Coca-Cola Femsa SAB Chief Financial Officer Hector Treviño told
analysts during a conference call that the entire beverage industry
is experiencing reduced sales volumes of 5% to 7% this year for
sweet drinks after a tax was imposed on consumers of one Mexican
peso (eight U.S. cents) per liter.
As prices rise, though, Coca-Cola's branded and flavored sodas
are actually gaining market share for sparkling beverages, Mr.
Treviño said. That suggests price-sensitive consumers might be
forgoing other soda brands at a higher rate than Coke brands.
Coca-Cola is the runaway market leader for soda in Mexico, the
biggest per-capita consumer of Atlanta-based Coca-Cola Co.'s
products.
According to Bernstein Research, Mexico represents about 5% of
Coca-Cola's global annual sales.
Coca-Cola Femsa began raising prices on its sugary beverages in
late November, Mr.
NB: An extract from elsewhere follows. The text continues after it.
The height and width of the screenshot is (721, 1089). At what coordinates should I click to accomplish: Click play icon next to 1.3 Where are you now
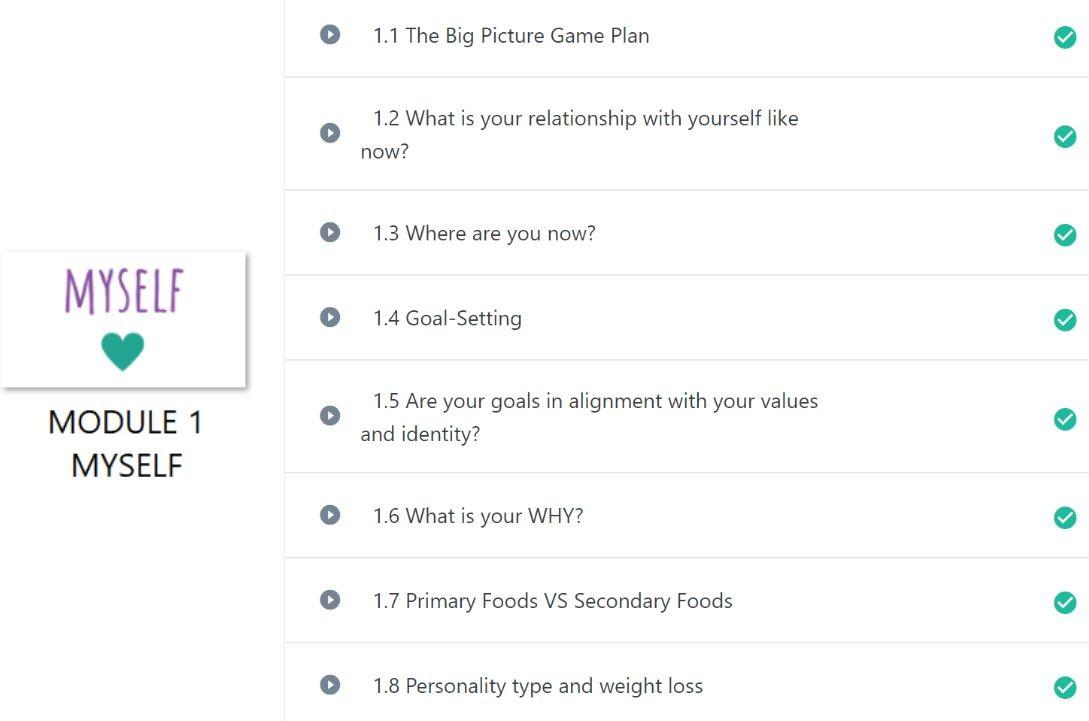pos(330,232)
Treviño said, aiming for a 16% increase overall.
Competitors have also raised prices, he said. To shore up sales,
Coca-Cola Femsa has been pushing more beverages in returnable
bottles, which costs consumers less than disposable ones.
Sales of zero-calorie beverages such as bottled water and diet
soda have been rising around 5%, but that has done little to offset
the decline in the more popular sugary drinks.
The company is looking to lay off workers, and may even close
some facilities in Mexico in response to the lower sales volumes,
Mr. Treviño said. Coca-Cola Femsa sold 458 million unit cases of
beverages in Mexico during the fourth quarter.
Coca-Cola Femsa, which operates in 10 countries, reported
Wednesday a 29% fall in fourth-quarter net profit to 3.07 billion
pesos ($235 million) on the back of higher interest expenses on
debt and foreign-exchange losses.
Acquisitions in Brazil, Mexico and the Philippines raised the
company's total debt last year by $2.3 billion. Total revenue rose
8.5% to 43.24 billion pesos in the fourth quarter.
Coca-Cola Femsa's American depositary shares were recently down
3.8% on the New York Stock Exchange.
The bottler could see the ripple effects if more Latin American
governments are inspired to copy Mexico's soft-drink tax
The Mexican government views its country's weight problems as a
health emergency. Seven of 10 adults in Mexico and one-third of
children are overweight or obese. Mexico has now surpassed the U.S.
as fattest country in the Organization for Economic Cooperation and
Development, according to the OECD.
That excess weight has contributed to an alarming rise in
chronic illnesses such as Type 2 diabetes, which afflicts an
estimated 15% of Mexicans over the age of 20, the highest rate for
any country with more than 100 million inhabitants.